Walaupun cuaca menyengat menghantui, momen libur panjang tetap menjadi pilihan utama bagi masyarakat untuk melakukan perjalanan.
Akan tetapi, suhu panas yang ekstrem memiliki risiko kesehatan seperti radang tenggorokan, dehidrasi, kelelahan hebat (heat exhaustion), hingga gejala flu.
Agar rencana liburan tidak terganggu akibat jatuh sakit di waktu libur panjang, berikut merupakan panduan praktis untuk menjaga kesehatan saat cuaca terik:
1. Fokus pada Hidrasi dan Nutrisi
Tubuh kehilangan cairan lebih cepat lewat keringat di saat cuaca panas.

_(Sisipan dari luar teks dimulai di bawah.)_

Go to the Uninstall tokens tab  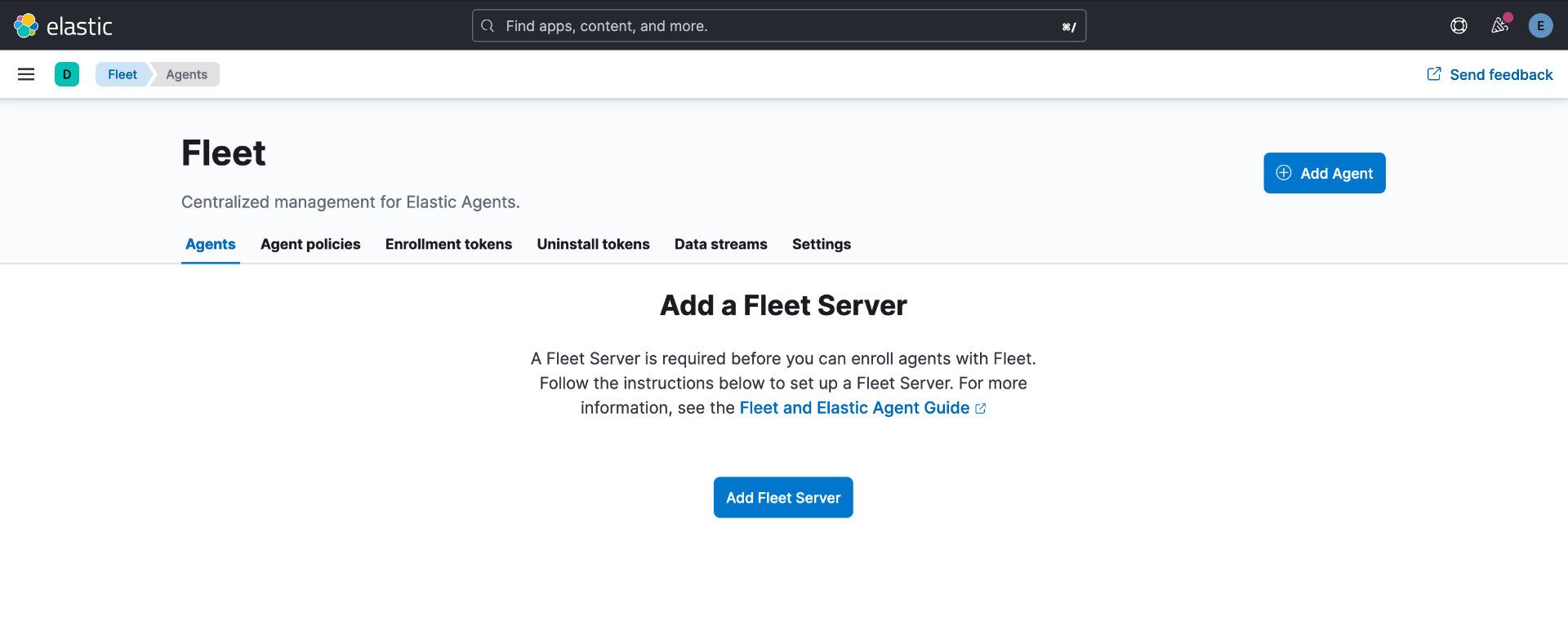pos(593,244)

Kami menyarankan untuk tidak menunggu haus sebelum minum. Pastikan selalu membawa botol minum pribadi dan meminum air putih secara rutin.
Tingkatkan konsumsi buah serta sayuran dengan kadar air tinggi (contohnya mentimun atau semangka). Kami harap Anda menghindari makanan yang pedas atau terlalu berminyak karena berisiko memicu radang tenggorokan.

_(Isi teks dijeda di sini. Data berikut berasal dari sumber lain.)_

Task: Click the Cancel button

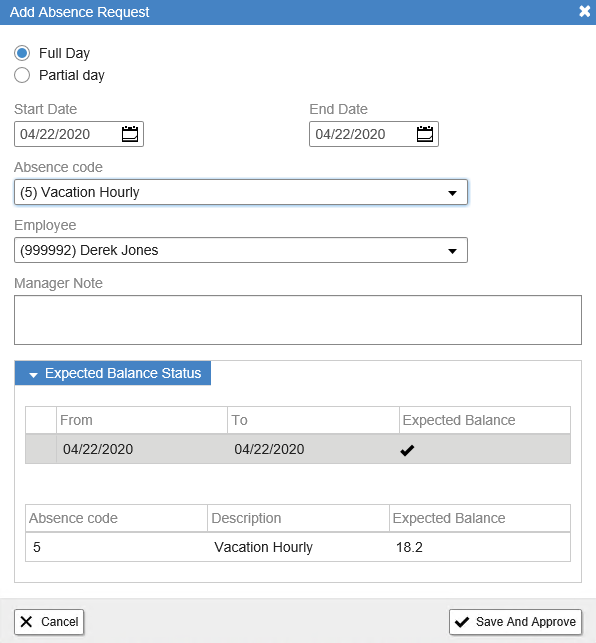Action: (49, 622)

Apabila dibutuhkan, konsumsilah vitamin tambahan guna menjaga daya tahan tubuh agar tetap sehat sepanjang perjalanan.
2. Gunakan Pakaian dan Perlindungan Luar yang Sesuai
Meski ingin tampil modis saat liburan, kenyamanan harus tetap menjadi hal utama. Pakailah pakaian yang berbahan tipis, mudah menyerap keringat, dan longgar seperti linen atau katun. Hindari penggunaan baju tebal yang bisa memerangkap panas pada tubuh.

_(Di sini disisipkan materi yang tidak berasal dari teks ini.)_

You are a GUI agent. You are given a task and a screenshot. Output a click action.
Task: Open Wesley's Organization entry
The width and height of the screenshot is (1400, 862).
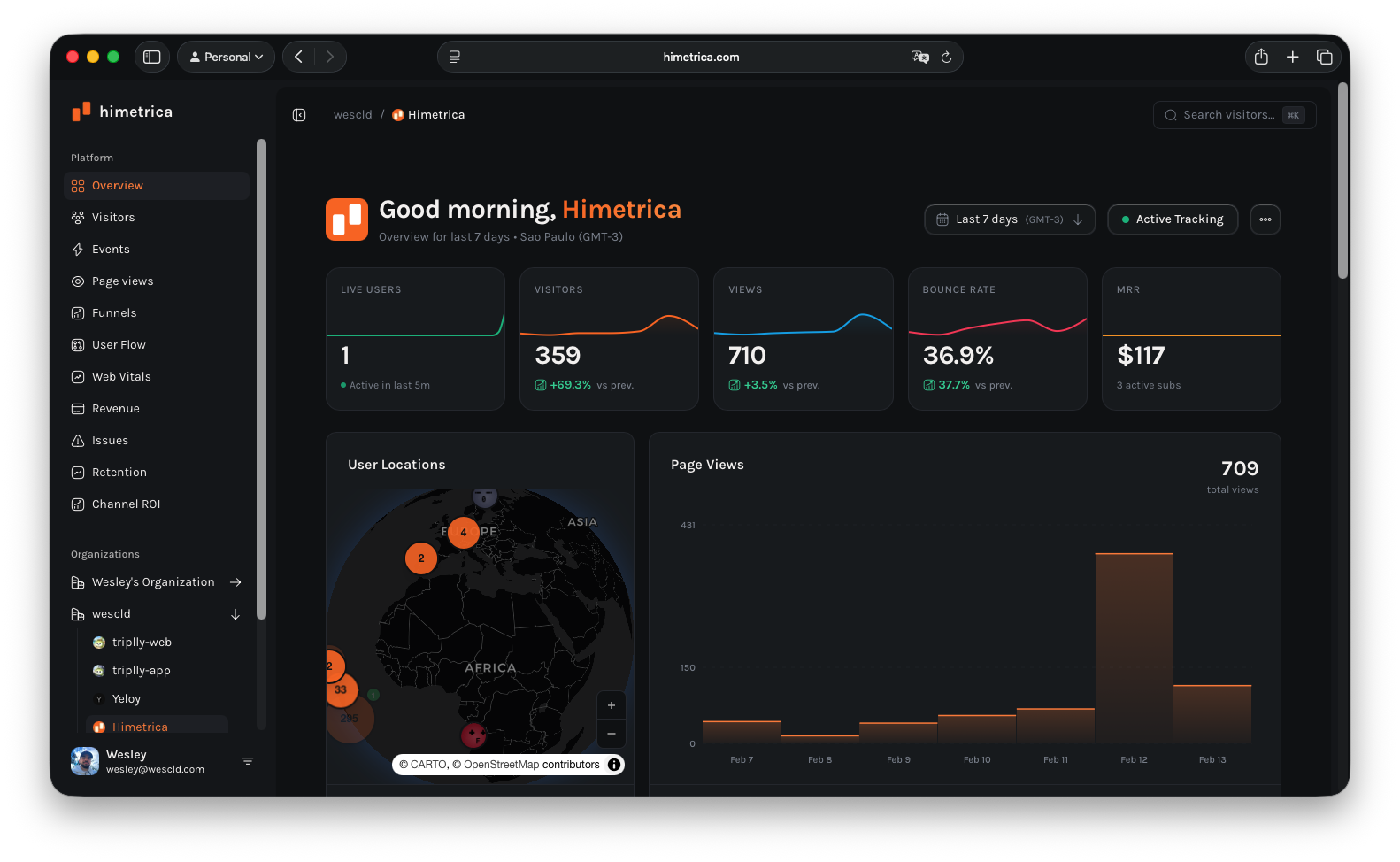pos(153,582)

Gunakan kacamata hitam dan topi lebar guna melindungi mata serta kepala dari kontak langsung sinar UV.
Ini merupakan perlindungan yang wajib. Jangan lupa oleskan sunscreen minimal SPF 30 sebelum melakukan aktivitas di luar ruang, khususnya saat berada di pegunungan atau pantai.
3. Siapkan Perangkat Anti-Gerah
Sediakan barang pendukung di tas Anda untuk mengatasi suhu yang panas:
• Kipas Portabel: Kipas elektrik genggam sangat berguna memberikan aliran udara secara instan ketika berada di ruang terbuka yang kurang angin.
• Tisu atau Handuk Kecil: Siapkan tisu atau sapu tangan untuk mengelap keringat agar kulit tetap kering serta tidak mengalami iritasi.
4. Kelola Ritme dan Tentukan Destinasi yang Nyaman
Pengaturan waktu kunjungan sangat berpengaruh pada kenyamanan liburan Anda. Kami menyarankan untuk membatasi aktivitas fisik yang berat di luar ruangan antara pukul 11.00 sampai 14.00, yakni saat matahari sedang panas-panasnya.
Sebaiknya kunjungi lokasi terbuka seperti pantai pada pagi atau sore hari.
Ketika menyusun rencana destinasi, pastikan tempat tersebut memiliki fasilitas ber-AC atau area berteduh yang cukup untuk tempat beristirahat sejenak dari panas matahari.